* **REQUIREMENT**
Look through the entries. Copy each line that has the word "computer".

[RECORDED DATA — start]

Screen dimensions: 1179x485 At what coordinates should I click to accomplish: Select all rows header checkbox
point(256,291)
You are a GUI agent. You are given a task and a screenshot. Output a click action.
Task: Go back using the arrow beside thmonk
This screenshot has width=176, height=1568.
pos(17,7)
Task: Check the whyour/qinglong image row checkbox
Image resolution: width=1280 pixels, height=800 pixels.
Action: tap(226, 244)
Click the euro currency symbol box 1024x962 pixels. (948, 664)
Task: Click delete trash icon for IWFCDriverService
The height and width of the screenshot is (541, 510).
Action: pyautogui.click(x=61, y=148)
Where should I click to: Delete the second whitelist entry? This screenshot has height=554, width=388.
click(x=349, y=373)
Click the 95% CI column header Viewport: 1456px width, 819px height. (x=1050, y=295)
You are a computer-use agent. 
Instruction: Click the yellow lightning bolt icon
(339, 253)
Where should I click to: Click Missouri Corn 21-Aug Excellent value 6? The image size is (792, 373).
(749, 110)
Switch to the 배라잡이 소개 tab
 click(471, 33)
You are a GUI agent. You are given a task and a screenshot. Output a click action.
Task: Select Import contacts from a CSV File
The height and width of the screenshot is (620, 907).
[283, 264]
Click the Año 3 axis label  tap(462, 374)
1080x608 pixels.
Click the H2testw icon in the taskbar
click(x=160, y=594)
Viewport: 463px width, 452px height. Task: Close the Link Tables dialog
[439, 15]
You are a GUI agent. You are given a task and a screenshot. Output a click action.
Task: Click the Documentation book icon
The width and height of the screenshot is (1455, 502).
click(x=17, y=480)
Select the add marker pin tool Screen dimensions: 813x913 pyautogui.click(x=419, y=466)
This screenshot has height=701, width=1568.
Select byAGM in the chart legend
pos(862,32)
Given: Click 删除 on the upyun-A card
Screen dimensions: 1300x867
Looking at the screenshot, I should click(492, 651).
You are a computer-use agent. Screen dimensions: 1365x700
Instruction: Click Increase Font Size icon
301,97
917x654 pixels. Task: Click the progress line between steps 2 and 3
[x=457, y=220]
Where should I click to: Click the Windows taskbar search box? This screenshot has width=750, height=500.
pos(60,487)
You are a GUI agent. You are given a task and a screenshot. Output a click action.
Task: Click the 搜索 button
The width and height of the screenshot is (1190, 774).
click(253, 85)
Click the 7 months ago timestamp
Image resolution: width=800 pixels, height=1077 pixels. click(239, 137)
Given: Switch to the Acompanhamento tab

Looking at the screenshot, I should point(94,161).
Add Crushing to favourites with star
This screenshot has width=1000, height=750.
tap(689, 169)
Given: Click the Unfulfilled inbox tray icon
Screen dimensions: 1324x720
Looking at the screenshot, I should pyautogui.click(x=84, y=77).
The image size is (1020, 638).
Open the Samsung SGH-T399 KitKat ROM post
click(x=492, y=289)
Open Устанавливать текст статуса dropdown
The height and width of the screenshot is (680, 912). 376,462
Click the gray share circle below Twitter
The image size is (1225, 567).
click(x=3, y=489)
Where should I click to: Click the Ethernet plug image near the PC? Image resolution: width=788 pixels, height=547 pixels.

[RECORDED DATA — finish]

* **ANSWER BOX**
You are a computer-use agent. 
You are a computer-use agent. Screen dimensions: 1365x700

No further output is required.